Global fashion house Moschino has made a Barbie, but that's not what sparked interest in the ad announcing her arrival.
Rather, it's the first time a boy has been featured in a Barbie campaign.
In the ad, a sassy, fauxhawked boy exclaims, "Moschino Barbie is so fierce!" before draping a black purse with gold chain over the doll's arm.
Appearing alongside two girls, he closes the commercial too.

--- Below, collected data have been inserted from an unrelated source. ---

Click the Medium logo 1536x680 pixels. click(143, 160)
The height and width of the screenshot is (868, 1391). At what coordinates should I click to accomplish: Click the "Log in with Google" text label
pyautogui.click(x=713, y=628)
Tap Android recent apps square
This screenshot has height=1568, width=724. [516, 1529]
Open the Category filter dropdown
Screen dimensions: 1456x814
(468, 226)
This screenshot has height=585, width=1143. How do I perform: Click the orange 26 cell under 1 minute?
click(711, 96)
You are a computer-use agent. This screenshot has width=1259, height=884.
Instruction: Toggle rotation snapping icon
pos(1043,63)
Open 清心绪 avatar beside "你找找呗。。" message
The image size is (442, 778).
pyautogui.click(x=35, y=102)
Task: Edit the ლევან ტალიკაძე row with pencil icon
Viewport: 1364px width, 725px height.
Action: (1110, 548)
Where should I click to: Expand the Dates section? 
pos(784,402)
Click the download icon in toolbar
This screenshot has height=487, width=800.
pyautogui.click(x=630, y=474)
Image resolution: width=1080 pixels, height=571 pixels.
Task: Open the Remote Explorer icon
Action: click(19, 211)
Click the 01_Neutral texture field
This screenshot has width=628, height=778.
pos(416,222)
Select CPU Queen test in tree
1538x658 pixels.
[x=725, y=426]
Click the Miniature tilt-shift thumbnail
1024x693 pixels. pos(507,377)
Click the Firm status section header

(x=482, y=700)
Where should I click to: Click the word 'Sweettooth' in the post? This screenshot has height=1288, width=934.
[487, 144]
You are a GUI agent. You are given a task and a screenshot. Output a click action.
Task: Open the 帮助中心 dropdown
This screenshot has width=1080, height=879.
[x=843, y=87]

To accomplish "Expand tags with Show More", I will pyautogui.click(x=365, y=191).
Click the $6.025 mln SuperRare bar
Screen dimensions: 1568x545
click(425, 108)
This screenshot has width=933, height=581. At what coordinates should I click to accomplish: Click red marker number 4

As Barbie's tiny cell phone rings, he says, "It's for you Moschino Barbie!" and winks at the camera.
A collaboration of Moschino's creative director Jeremy Scott with the toy's label, Mattel, the eight-piece mini-Moschino collection sold out in less than an hour.
Scott has said it was Barbie who first inspired his current career: "The thing I love about Barbie is that she is the ultimate muse and inspired me to become a designer," Scott told People StyleWatch.
"Moschino style is all about humour coupled with high fashion and Barbie allows us to play out these looks in whole new way."
The gender-inclusive ad is the latest in a string of moves by toy manufacturers and retailers to do away with gender labelling on products.
In August, Target announced it would stop making 'girl' or 'boy' distinctions for toys instead labelling all items for 'kids'.
In June Disney stopped using gender labels on the costumes on its website after a girl complained that a Darth Vader outfit should be marked 'for kids' rather than 'for boys'.
After Target changed their labelling, author of Parenting Beyond Pink and Blue, and psychology professor at the University of Kentucky told Yahoo Parenting the move was important.
"It really corresponds with what a lot of research shows is good for kids," Brown said.
"Research overwhelmingly shows that when we segregate toys and label them explicitly for boys or girls, kids only gravitate to the toys labelled for their group. Even if it's the same toy, if you label it 'girls' or make it pink, only girls want it. If you take the same toys and label it for boys, boys want it. So it's not the toy itself; it's the labelling that drives attention."
She says directing boys away from 'girls' dolls can have a long-lasting effect.
"For boys, if they are encouraged away from dolls, they don't get the chance to learn nurturing and care-taking, all the things we want them to do as parents," she said. "And then we are surprised when men grow up and aren't comfortable changing diapers, when we clearly have steered them away from it all their lives."